• Supplied text:
•••••
When I say technologies are stress tests for what makes us human, it’s these first principles I’m referring to. Social media’s addictive tendencies, the velocity that bad news seems to attain, the obesity epedemic, the unchecked ego of techbros - can all be traced back to them.
Second order effects
Generative AI provides another fascinating playground for all of this. It’s forcing us to confront some large questions that get to the heart of those human first principles.
What is art? Do we need human skills anymore? What will we do if all human-made jobs are done by machines? What does the tech-fuelled analog renaissance say about us? Why do we prefer a child’s scribble over a ‘perfect’ AI image?
We can come up with answers to each of these and abstract them agnostic of technology. For example: We value the time that a child has come up with to make something for us, rather than the theoretical absolute best image output. That means we place a price on some intangible - and that’s irrespective of technology3.
I’m sure you’ve come across someone saying: I’m so sick and tired of seeing obviously AI-generated rubbish on LinkedIn, that when I see someone post something human - even if imperfect in argument or even with typos - I am thankful, and I pay attention to it. Generative AI took us from Grammar Nazis to seeking imperfection! How the tables turn in such a short period of time.
•••••
• Dataset excerpts:
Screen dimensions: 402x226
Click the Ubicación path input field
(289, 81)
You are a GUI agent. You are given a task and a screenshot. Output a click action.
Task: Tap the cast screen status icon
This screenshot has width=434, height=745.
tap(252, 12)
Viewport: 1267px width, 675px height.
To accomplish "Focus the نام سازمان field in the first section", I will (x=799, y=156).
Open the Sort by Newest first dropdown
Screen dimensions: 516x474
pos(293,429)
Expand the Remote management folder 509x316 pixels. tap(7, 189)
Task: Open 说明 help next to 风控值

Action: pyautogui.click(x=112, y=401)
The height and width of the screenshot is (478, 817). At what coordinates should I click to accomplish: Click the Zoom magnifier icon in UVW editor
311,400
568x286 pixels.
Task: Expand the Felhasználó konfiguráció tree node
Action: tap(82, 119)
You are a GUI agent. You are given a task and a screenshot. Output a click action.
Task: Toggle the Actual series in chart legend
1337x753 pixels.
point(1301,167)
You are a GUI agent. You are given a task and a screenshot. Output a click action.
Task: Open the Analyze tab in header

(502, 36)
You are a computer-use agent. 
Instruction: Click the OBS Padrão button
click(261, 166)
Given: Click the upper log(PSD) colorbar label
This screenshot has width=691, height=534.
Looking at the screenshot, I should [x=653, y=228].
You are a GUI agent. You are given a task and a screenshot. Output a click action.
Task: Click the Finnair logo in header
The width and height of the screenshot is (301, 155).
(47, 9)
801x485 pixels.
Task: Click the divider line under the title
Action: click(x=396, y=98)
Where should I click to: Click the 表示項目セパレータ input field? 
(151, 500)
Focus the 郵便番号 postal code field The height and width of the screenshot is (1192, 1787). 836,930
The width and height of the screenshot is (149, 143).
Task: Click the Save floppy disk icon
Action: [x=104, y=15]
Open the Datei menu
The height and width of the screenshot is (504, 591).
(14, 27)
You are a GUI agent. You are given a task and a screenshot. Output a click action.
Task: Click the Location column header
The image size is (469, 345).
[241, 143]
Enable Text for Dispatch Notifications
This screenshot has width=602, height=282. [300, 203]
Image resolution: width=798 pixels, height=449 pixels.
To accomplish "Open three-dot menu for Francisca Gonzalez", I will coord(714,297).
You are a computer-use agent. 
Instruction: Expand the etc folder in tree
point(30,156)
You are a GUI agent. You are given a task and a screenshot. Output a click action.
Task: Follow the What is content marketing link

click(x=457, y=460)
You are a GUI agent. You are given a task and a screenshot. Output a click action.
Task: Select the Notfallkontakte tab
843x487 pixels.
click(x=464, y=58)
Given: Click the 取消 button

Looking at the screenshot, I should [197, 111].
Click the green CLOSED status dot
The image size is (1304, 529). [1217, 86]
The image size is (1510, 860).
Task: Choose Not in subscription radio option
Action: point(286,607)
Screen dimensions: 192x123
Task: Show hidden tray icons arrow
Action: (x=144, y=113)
•••••
• Brief A:
Please say whether each statement agrees with the generative AI text, answering yes or no and quoting the words that decide it: (i) generative AI is forcing us to confront large questions; (ii) we value the best possible image output more than the time a child put into making something for us; (iii) generative AI moved us from Grammar Nazis to seeking imperfection.
• Brief B:
Revise the generative AI text from "What is art?" up to and including "irrespective of technology3.", swapping "renaissance" for "revival".
The items above have nothing to do with the generative AI text.

• Response area A:
(i) Yes: "It’s forcing us to confront some large questions that get to the heart of those human first principles."
(ii) No: "We value the time that a child has come up with to make something for us, rather than the theoretical absolute best image output."
(iii) Yes: "Generative AI took us from Grammar Nazis to seeking imperfection!"

• Response area B:
What is art? Do we need human skills anymore? What will we do if all human-made jobs are done by machines? What does the tech-fuelled analog revival say about us? Why do we prefer a child’s scribble over a ‘perfect’ AI image?
We can come up with answers to each of these and abstract them agnostic of technology. For example: We value the time that a child has come up with to make something for us, rather than the theoretical absolute best image output. That means we place a price on some intangible - and that’s irrespective of technology3.